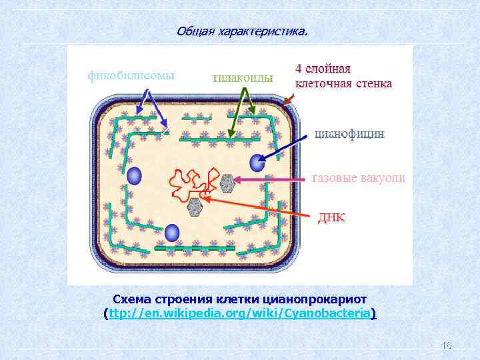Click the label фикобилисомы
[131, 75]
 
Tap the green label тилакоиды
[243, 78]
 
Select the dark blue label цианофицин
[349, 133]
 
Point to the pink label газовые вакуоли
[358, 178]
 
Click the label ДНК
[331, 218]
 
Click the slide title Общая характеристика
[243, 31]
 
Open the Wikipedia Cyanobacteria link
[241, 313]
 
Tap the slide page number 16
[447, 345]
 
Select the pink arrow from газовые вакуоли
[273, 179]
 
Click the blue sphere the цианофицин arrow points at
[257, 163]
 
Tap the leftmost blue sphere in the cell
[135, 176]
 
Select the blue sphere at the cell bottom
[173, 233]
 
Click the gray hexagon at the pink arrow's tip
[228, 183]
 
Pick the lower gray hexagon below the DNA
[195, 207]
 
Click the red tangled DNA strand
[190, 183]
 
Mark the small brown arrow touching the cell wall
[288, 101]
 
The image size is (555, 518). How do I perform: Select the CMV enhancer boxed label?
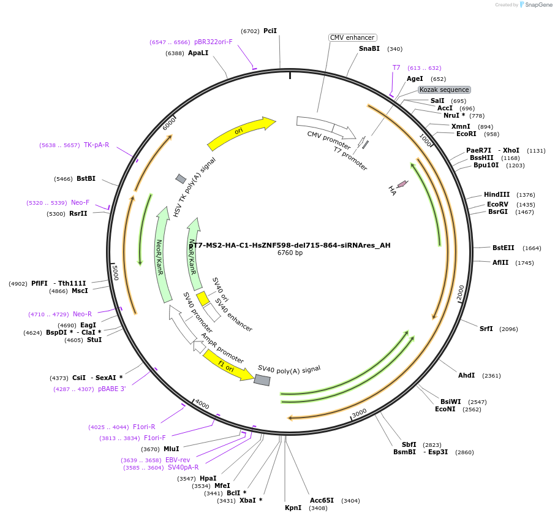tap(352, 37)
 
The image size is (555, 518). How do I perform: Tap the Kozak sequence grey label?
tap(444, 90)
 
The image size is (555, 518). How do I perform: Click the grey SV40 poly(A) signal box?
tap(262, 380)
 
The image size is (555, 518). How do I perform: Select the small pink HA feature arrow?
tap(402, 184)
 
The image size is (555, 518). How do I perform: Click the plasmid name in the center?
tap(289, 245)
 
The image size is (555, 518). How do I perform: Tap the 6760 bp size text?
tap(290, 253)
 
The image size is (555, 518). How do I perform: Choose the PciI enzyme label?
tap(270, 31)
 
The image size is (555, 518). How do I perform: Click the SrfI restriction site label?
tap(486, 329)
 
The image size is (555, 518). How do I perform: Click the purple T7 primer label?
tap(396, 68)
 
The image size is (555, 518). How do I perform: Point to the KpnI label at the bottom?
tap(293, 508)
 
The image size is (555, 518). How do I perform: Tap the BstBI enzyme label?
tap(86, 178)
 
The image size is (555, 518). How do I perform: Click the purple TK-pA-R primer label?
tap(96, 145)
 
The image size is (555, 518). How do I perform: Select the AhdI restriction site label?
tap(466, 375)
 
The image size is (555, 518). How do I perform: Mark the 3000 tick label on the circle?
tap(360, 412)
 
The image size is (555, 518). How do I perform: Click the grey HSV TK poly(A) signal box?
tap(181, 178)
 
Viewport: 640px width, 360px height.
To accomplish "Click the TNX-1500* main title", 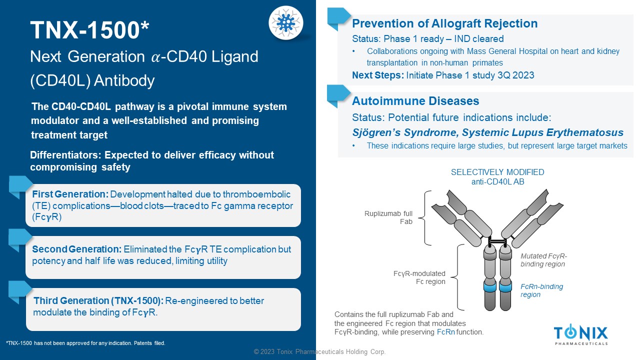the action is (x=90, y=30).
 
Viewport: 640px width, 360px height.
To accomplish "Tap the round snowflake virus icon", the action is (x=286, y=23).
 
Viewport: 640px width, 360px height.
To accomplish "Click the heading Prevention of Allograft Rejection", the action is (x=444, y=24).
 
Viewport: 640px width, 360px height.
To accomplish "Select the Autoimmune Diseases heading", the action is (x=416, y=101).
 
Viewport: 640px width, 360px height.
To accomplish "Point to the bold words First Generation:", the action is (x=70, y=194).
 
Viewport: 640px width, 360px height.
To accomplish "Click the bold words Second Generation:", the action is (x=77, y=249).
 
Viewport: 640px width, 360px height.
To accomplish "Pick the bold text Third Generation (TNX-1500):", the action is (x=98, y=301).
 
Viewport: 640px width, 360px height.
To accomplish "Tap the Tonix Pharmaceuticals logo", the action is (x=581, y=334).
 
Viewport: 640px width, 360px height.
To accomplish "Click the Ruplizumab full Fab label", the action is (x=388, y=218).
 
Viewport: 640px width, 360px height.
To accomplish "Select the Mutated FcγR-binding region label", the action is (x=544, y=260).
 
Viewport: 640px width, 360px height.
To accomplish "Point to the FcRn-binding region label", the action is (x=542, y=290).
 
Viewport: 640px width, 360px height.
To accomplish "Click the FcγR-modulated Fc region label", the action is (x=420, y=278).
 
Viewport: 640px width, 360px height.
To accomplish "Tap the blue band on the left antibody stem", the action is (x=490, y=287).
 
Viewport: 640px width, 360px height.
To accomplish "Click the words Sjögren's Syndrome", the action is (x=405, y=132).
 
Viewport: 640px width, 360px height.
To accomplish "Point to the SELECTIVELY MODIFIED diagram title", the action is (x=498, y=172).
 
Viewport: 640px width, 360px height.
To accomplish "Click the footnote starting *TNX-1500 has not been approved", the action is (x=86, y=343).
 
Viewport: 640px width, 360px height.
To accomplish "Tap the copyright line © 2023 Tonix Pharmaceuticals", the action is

* * *

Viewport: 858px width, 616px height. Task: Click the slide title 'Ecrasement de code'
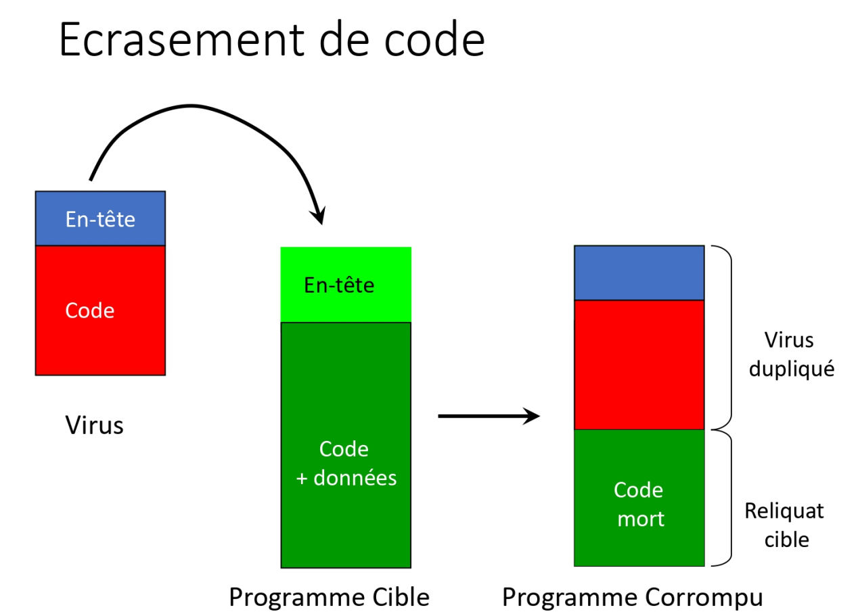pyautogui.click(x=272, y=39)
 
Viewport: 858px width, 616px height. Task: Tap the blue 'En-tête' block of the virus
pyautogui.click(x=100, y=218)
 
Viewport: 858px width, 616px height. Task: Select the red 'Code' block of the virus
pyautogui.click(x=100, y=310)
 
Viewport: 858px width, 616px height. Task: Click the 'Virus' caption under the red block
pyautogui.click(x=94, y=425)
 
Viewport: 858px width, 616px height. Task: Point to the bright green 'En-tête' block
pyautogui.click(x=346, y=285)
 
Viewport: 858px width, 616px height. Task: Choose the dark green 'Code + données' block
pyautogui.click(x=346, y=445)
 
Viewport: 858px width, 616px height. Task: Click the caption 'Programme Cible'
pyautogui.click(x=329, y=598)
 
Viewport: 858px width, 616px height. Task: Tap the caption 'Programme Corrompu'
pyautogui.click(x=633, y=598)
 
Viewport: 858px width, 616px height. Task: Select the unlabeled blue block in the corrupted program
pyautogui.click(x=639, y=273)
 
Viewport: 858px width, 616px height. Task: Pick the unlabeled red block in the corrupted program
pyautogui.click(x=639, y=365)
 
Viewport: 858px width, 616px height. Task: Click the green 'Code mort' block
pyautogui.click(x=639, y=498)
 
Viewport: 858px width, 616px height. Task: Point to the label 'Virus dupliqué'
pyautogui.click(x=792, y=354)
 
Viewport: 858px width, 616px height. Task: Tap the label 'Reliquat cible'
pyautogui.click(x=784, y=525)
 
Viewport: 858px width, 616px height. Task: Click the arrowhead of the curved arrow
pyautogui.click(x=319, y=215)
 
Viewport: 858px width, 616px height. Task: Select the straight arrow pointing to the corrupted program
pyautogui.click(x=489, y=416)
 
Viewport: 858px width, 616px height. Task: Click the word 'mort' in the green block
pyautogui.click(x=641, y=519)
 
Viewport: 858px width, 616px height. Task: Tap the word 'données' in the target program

- **WHAT IS EXPECTED**
Within the listing above, work out how many lines hold "heading", and answer with that number only.

- **ANSWER TO THE PROBLEM**
2